I drove my daughter to school this morning. We were running behind schedule, and she had a lug of things to carry. As I left the school yard, after the late bell had rung, I noticed a boy (about 13 years old) walking down a neighbourhood street alone toward the school. He had a backpack on his back, and he was taking baby steps. Literally. He could not have been walking any slower or making any less progress.

This might have escaped comment, except that as I drove off to do some errands, I noticed another boy of about 10, walking alone along a busy street. He too had a backpack on his back. He too was walking in heel-to-toe baby steps.

These two boys have been in my thoughts all day today. What was on their minds that made them look so reluctant and heavy-hearted as they trudged toward school? A disinterest in academics? Unmet learning needs? Problems with relationships? A daydreaming habit? Rebellion against authority? A need to count steps?

I will probably never know.

But it’s not unlike our experience in organizations, in the adult world. Most people conform to workplace expectations. Afterall, it is how an organization is able to commit to producing and providing goods and service to their customers. There must be some conformity to routines and methods, in order to be fair, efficient, and predictable.

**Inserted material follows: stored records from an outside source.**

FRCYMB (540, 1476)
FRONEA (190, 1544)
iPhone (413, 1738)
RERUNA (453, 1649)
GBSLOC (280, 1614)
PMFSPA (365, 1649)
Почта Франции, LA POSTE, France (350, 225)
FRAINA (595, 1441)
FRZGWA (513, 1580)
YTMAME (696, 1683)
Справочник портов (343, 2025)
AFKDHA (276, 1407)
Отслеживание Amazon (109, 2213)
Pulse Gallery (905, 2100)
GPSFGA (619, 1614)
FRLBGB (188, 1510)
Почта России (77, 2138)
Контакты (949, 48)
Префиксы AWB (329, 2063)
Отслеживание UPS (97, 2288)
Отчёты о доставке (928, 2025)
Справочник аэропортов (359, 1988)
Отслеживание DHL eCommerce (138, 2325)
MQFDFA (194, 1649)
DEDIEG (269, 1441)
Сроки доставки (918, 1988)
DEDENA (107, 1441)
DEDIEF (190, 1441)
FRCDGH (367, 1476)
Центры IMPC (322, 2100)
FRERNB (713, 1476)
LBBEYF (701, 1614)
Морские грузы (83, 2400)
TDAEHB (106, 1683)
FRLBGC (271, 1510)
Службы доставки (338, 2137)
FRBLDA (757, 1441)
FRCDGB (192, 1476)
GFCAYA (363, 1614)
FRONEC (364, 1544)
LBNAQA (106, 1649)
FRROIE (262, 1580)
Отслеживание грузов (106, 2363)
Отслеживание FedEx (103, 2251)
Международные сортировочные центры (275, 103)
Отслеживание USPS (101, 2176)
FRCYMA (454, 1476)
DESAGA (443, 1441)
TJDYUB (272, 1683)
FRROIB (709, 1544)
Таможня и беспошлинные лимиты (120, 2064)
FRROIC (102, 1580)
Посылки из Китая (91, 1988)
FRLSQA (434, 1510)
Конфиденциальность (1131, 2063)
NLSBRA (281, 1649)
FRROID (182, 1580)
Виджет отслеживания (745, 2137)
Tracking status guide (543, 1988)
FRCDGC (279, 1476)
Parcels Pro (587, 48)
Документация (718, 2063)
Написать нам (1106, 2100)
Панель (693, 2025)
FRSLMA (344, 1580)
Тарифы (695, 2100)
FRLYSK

But many people drag their feet to the office. For whatever reason, they are reluctant. Perhaps, they are not doing work that interests them; perhaps, relationships are strained; perhaps, they are ill … . Every Human Resources professional can expand on the costs and consquences of those in an organization who are not performing. Often these people are marginalized, and the fact that they are not pulling their weight is seen as a problem, rather than an opportunity.

In the Organizations Alive! model, job expectations, performance criteria, work evaluation, schedules, etc. fall into the Resource Management quadrant. A person’s motivation, creativity, sense of belonging, health, etc. fall into the Membership Potential quadrant. Resource Management and Membership Potential create real tensions in the workplace. The former concerns effectiveness, efficiency, and economy. The latter is very personal and often difficult to describe and understand. But both are necessary for success.

It is September 11th today. In the past five years, we have felt the impact of individual differences in the workplace.

How can we better understand and value diversity? Where do we start to make them work for us, rather than against us? Perhaps, it’s with those who are taking baby steps to school.